Der Stil des Hamburgers Peter Behrens unterscheidet sich sehr von Olbrichs feiner Leichtigkeit. Seine soliden Gebäude wirken streng und ernst, wobei die äußere Schlichtheit mit dem prachtvollen Inneren kontrastiert. Sein von ihm entworfenes Wohnhaus auf der Mathildenhöhe verkörpert diese Ideale, die er mit Nietzsches "Zarathustra" verband. In Darmstadt blieb Behrens vier Jahre und entwarf hauptsächlich Möbel, Textilien und Theaterausstattungen.

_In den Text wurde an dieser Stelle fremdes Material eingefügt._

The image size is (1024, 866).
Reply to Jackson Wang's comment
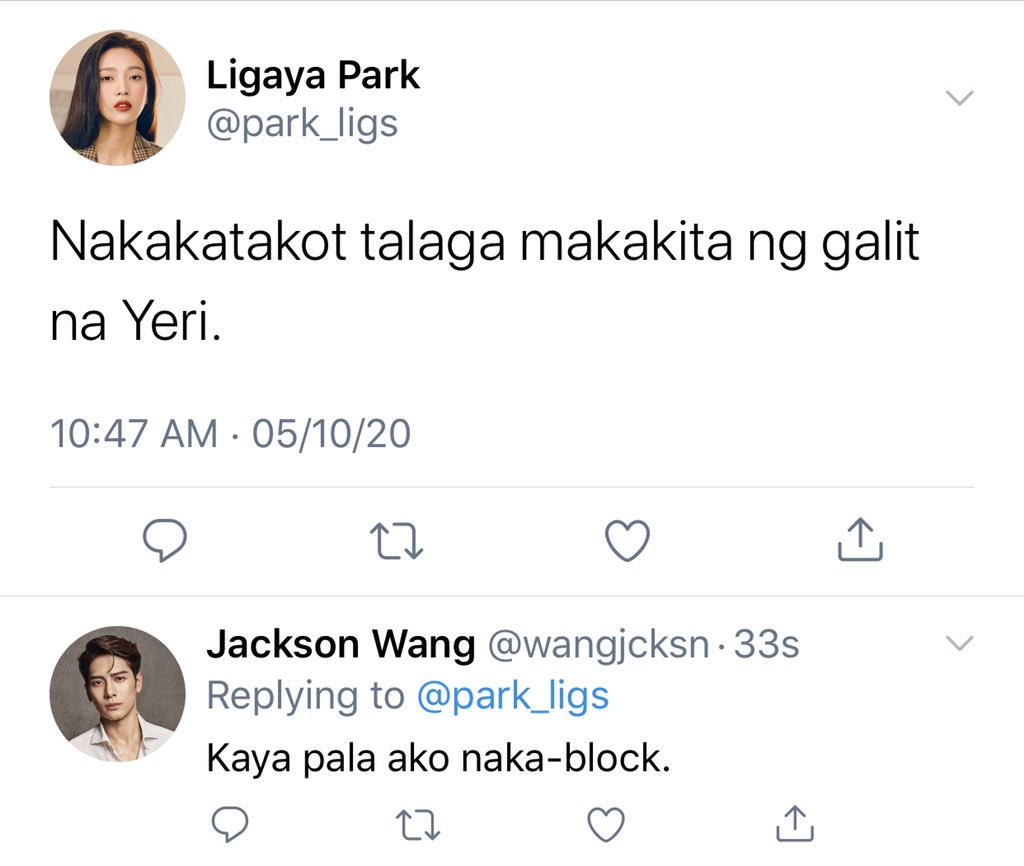coord(230,824)
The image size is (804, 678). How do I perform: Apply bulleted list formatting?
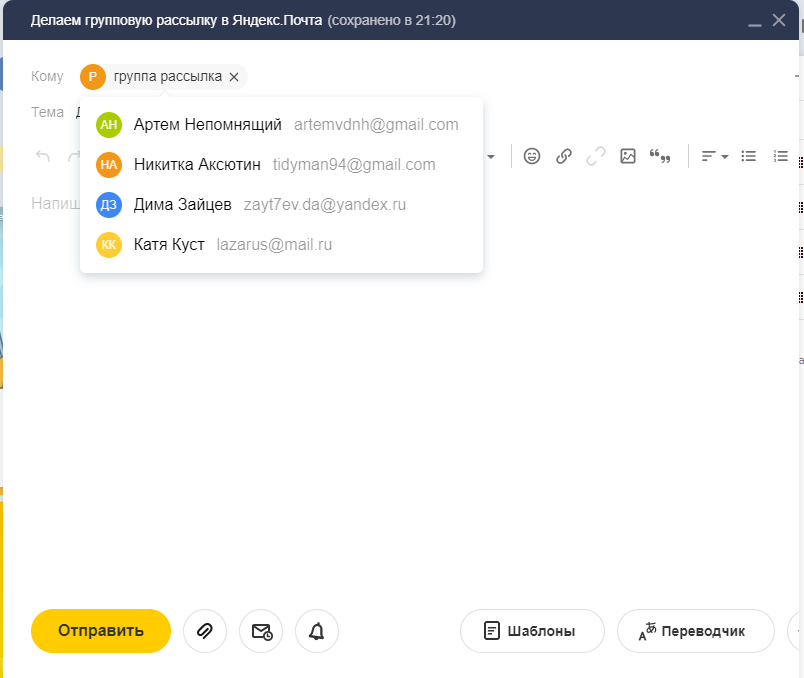click(x=748, y=156)
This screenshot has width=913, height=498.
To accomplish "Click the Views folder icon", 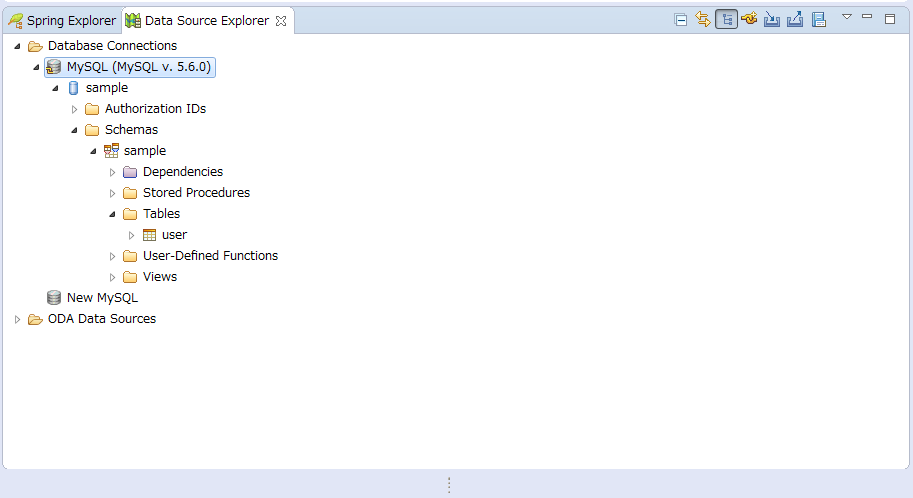I will click(130, 277).
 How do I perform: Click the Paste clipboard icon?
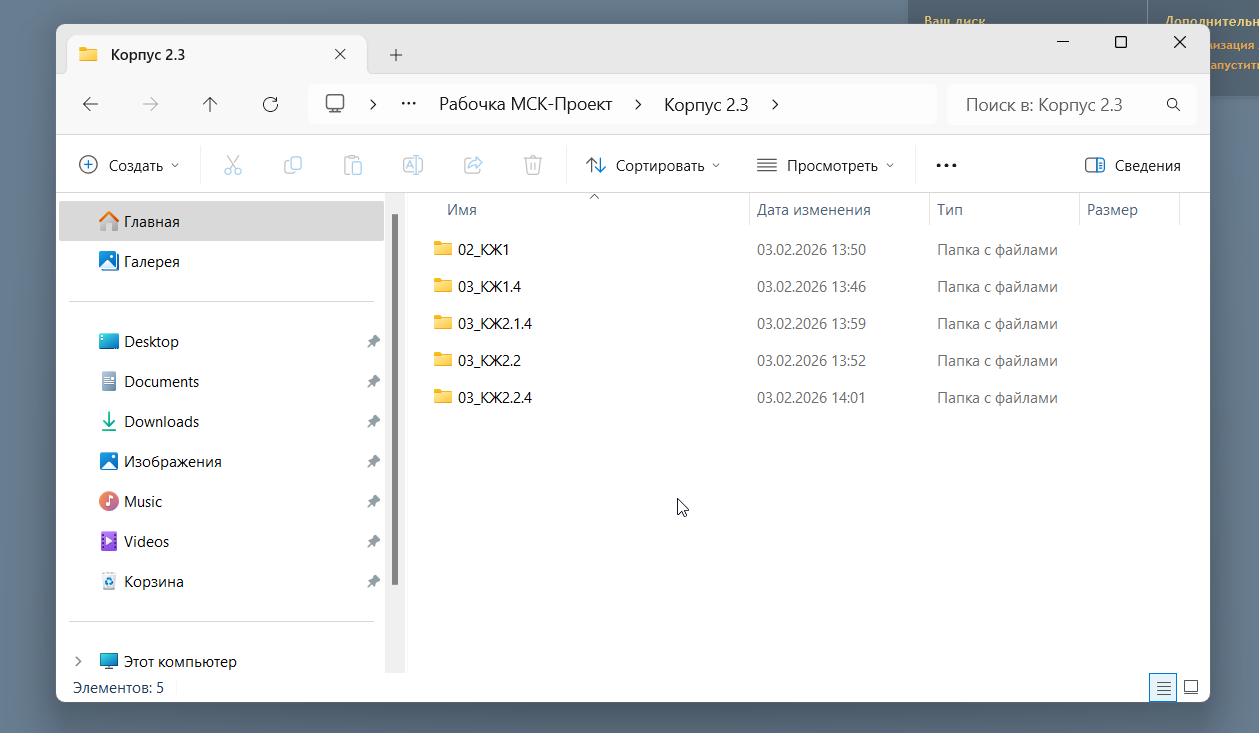(x=353, y=165)
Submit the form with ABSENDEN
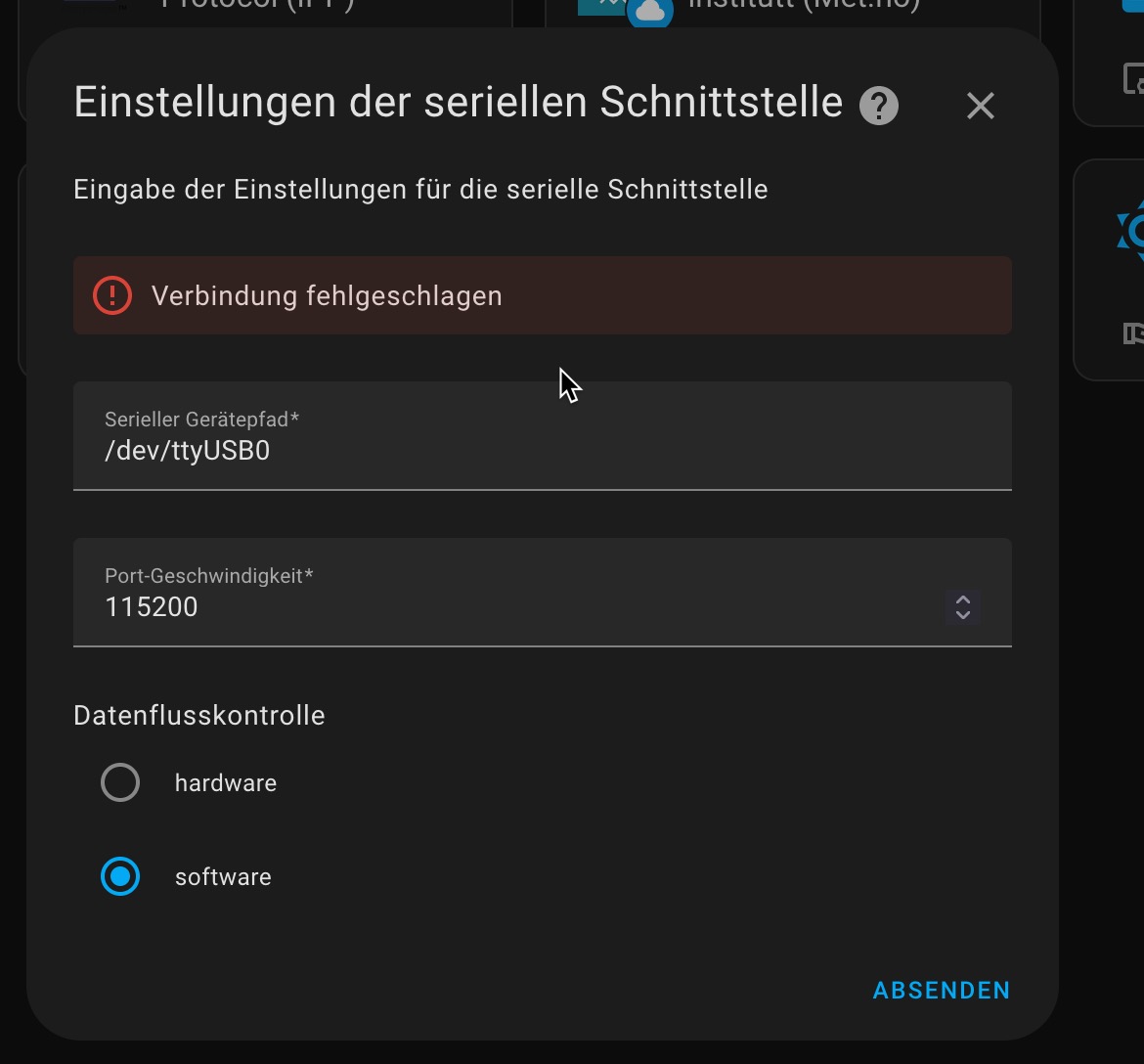This screenshot has width=1144, height=1064. point(940,990)
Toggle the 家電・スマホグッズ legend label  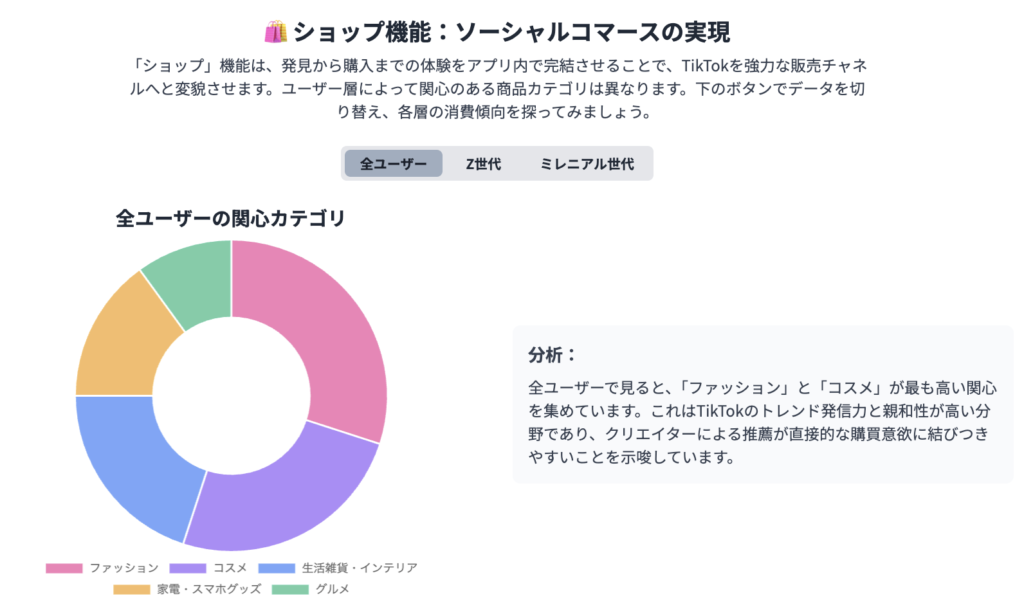coord(208,589)
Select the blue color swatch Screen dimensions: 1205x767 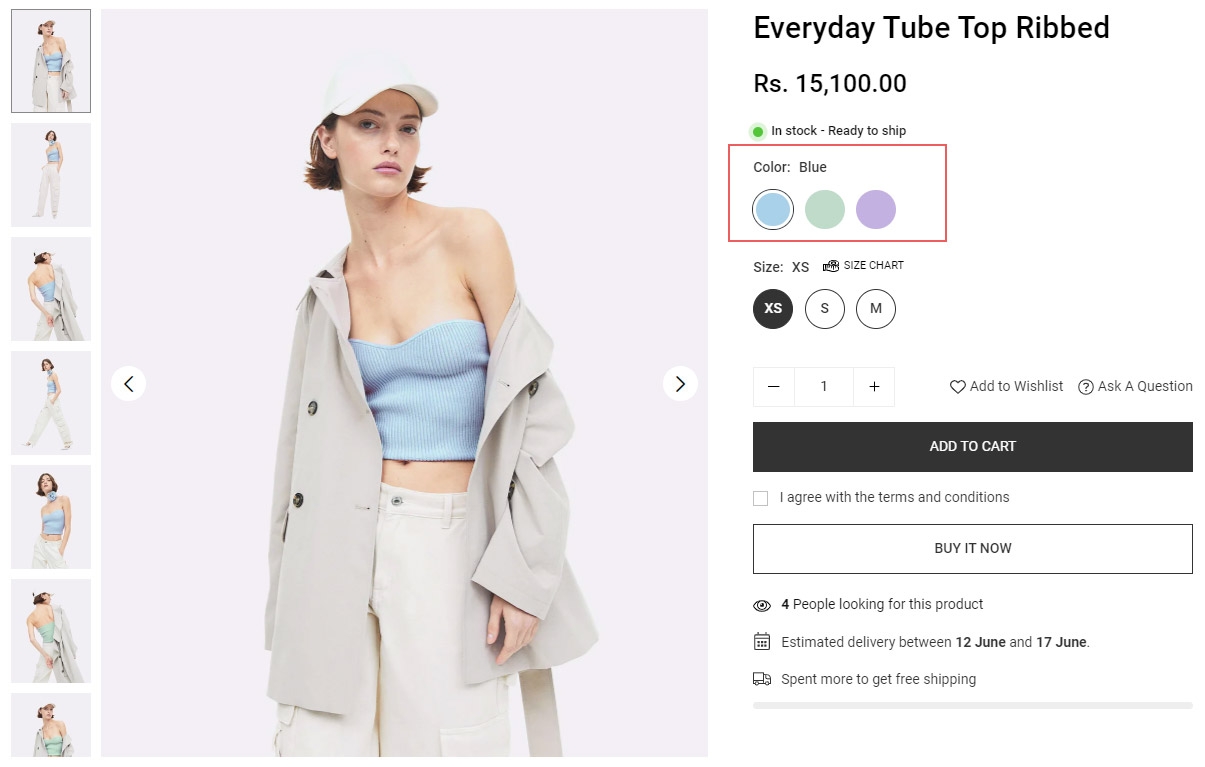[x=773, y=210]
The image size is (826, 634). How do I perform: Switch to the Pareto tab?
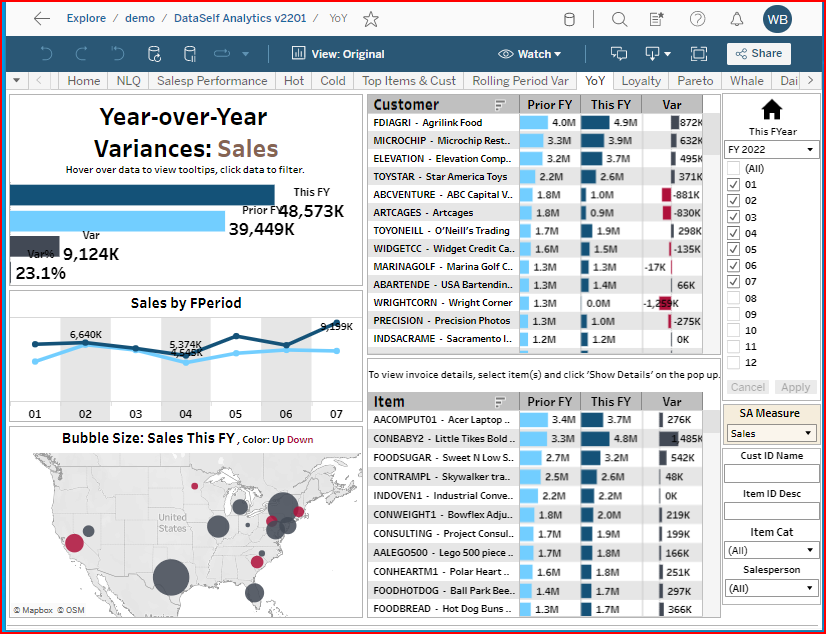695,81
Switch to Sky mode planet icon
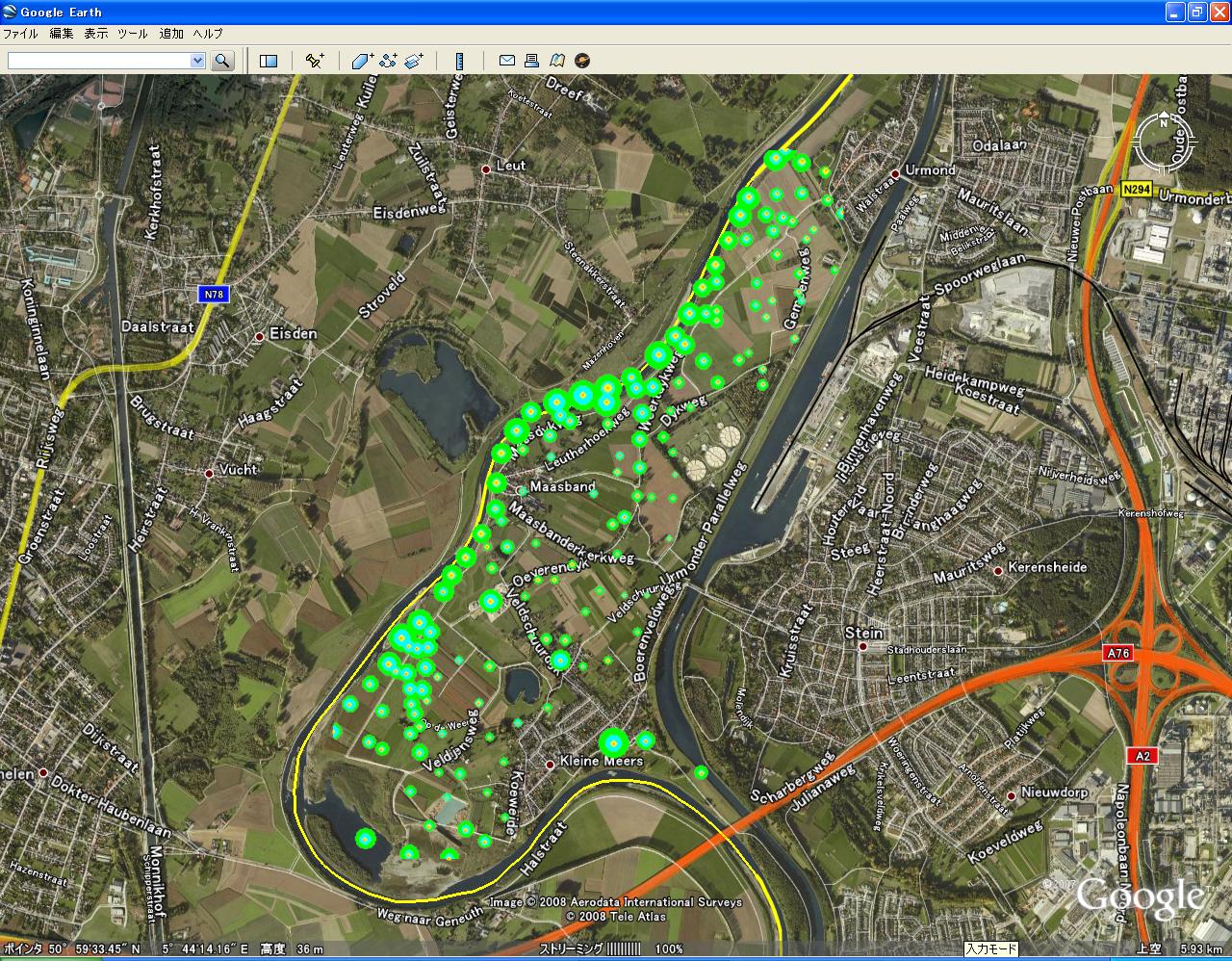The height and width of the screenshot is (961, 1232). coord(582,61)

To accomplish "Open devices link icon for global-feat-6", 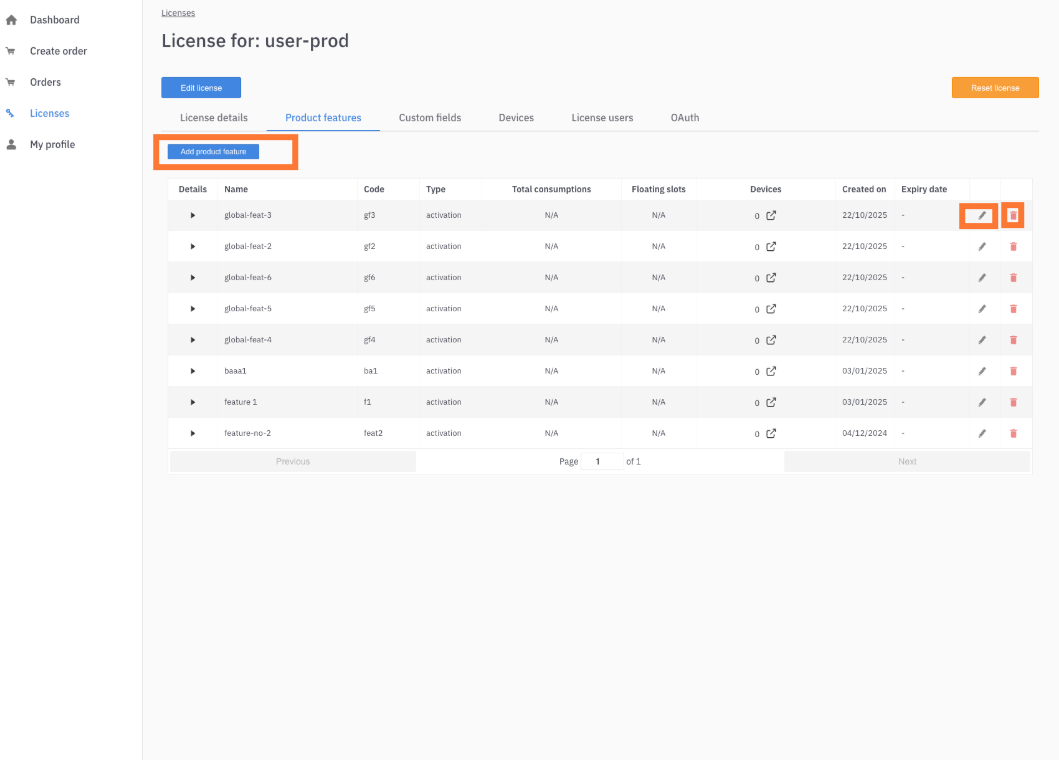I will tap(771, 278).

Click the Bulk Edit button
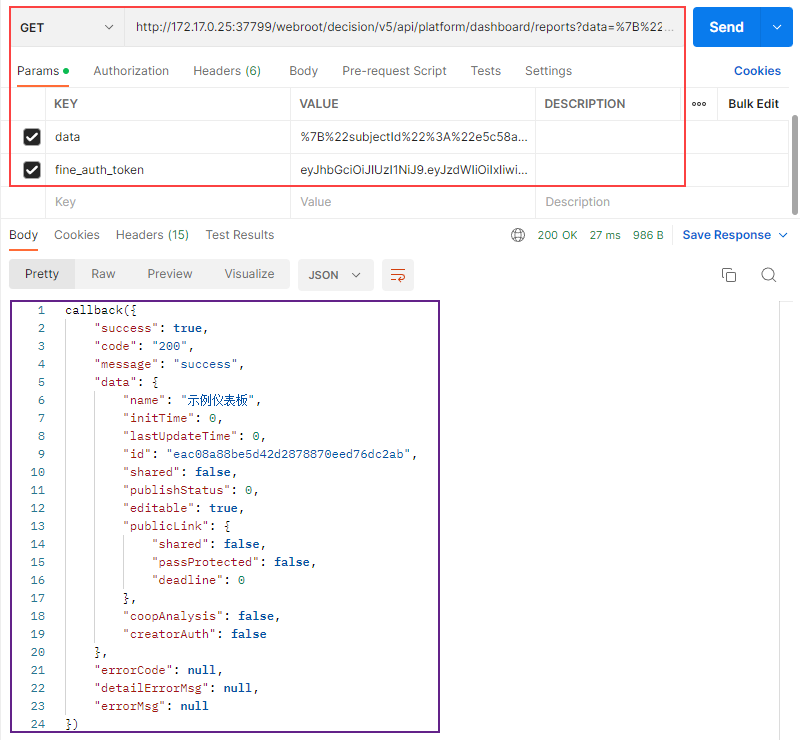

Zur Gruppe der "Ersten Sieben" gehörten weiter Hans Christiansen, der stark vom Pariser "Art Nouveau" beeinflusst war, der Bildhauer Ludwig Habich, Patriz Huber, der sich vor allem mit Schmuckstücken befasste, Paul Bürck und Rudolf Bosselt. In der Folge wurden weitere Künstler berufen, bis sich die Kolonie 1914 auflöste.